• _Stated problem_
Copy the part of the records that opens with the line containing "This screenshot has height=757, width=1425." and runs through the end of the records, and add 36 to every number in the answer coordinates. Leave the pictures out.

Recorded data
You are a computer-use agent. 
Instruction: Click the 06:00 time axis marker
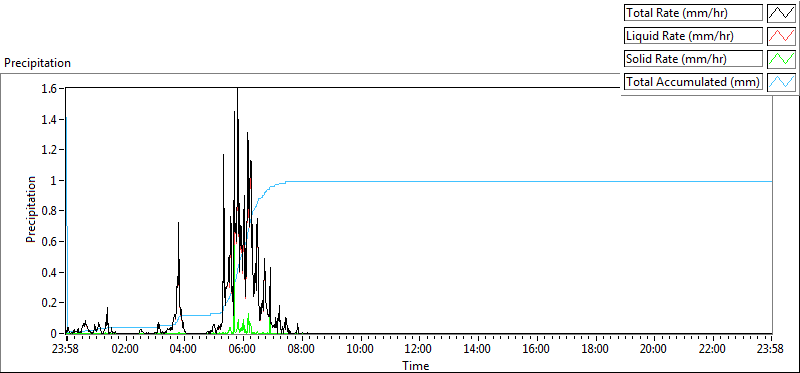click(x=243, y=349)
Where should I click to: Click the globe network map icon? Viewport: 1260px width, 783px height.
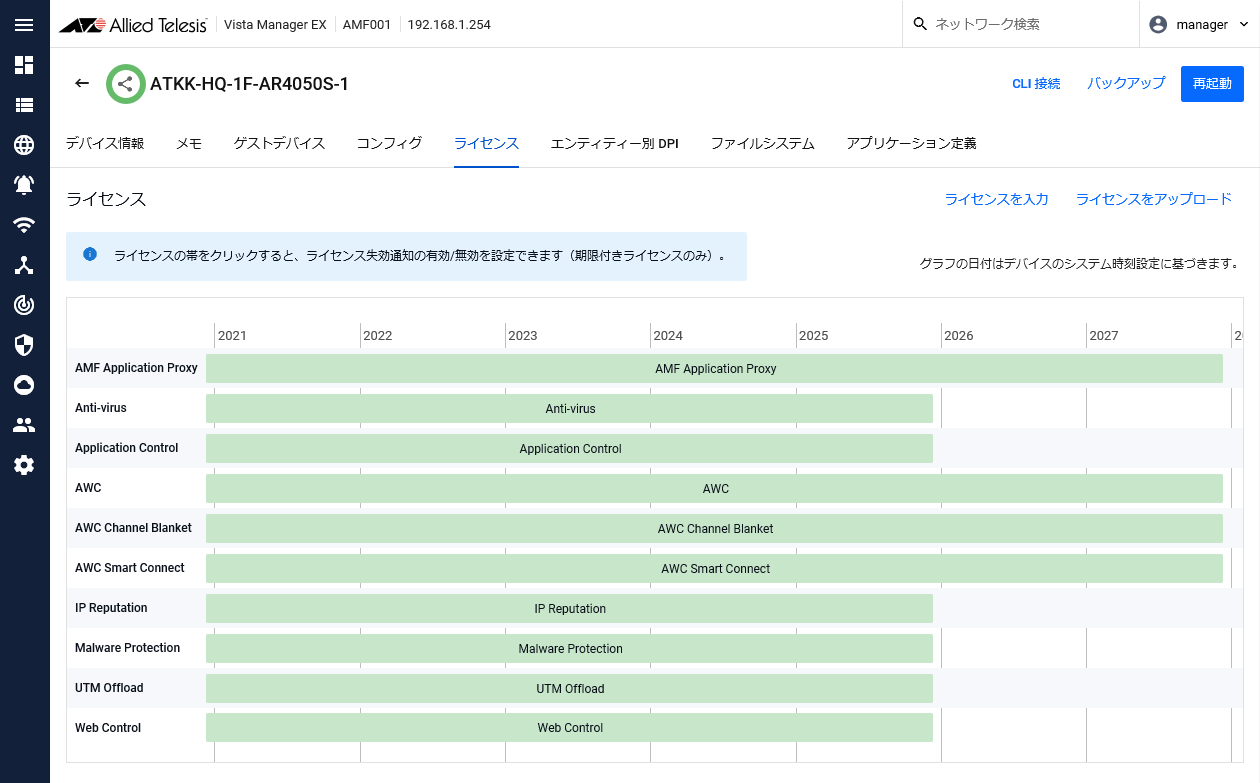point(24,145)
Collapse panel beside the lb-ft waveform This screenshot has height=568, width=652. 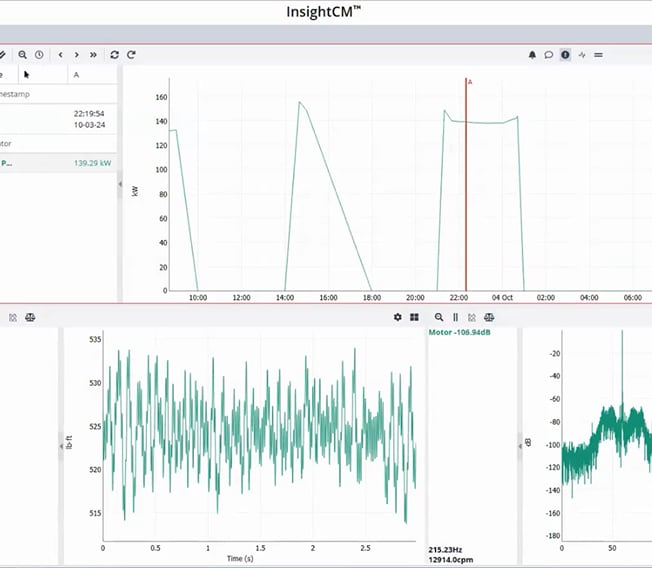[x=60, y=450]
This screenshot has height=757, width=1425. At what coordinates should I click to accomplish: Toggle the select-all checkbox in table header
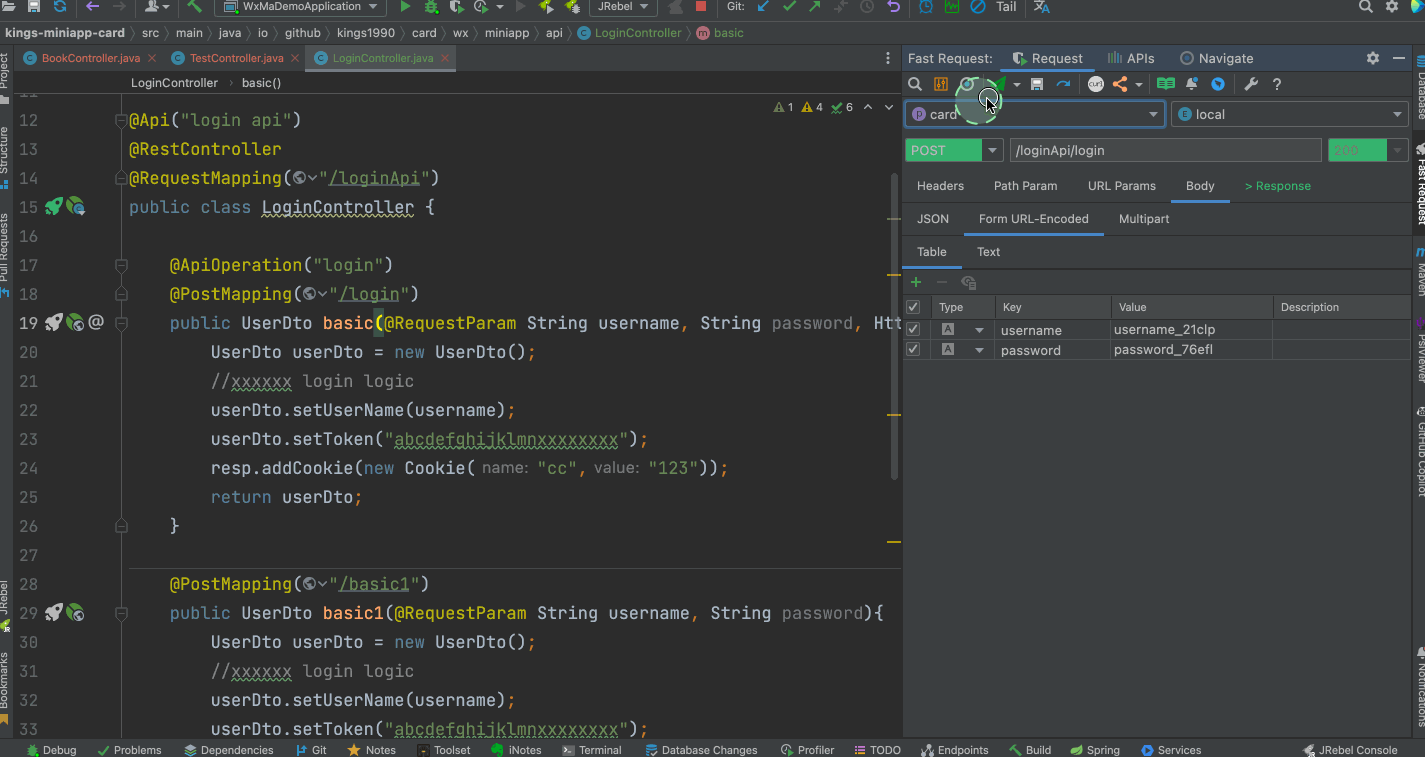(913, 307)
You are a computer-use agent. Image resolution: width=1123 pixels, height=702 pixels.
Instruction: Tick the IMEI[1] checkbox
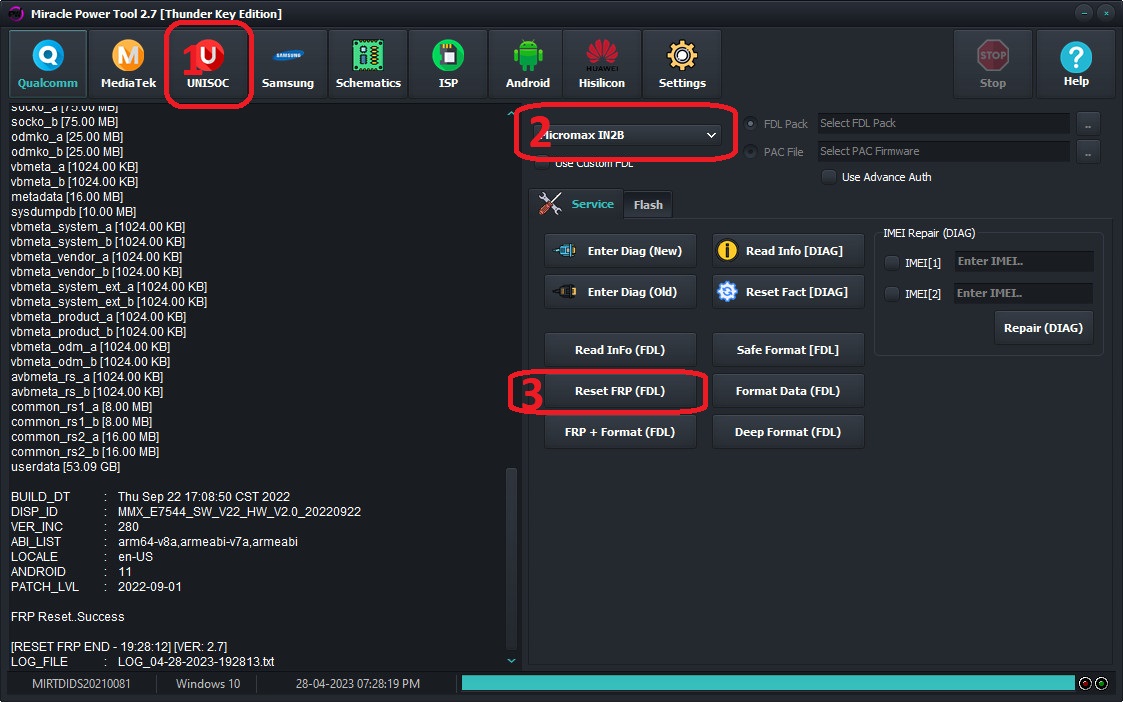pyautogui.click(x=892, y=263)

• _Response to the task_
This screenshot has height=757, width=1425. At what coordinates should I click to accomplish: Toggle the select-all checkbox in table header
(949, 343)
You are a computer-use agent. Image resolution: width=1123 pixels, height=702 pixels.
Instruction: Tick the IMEI[1] checkbox
pyautogui.click(x=928, y=299)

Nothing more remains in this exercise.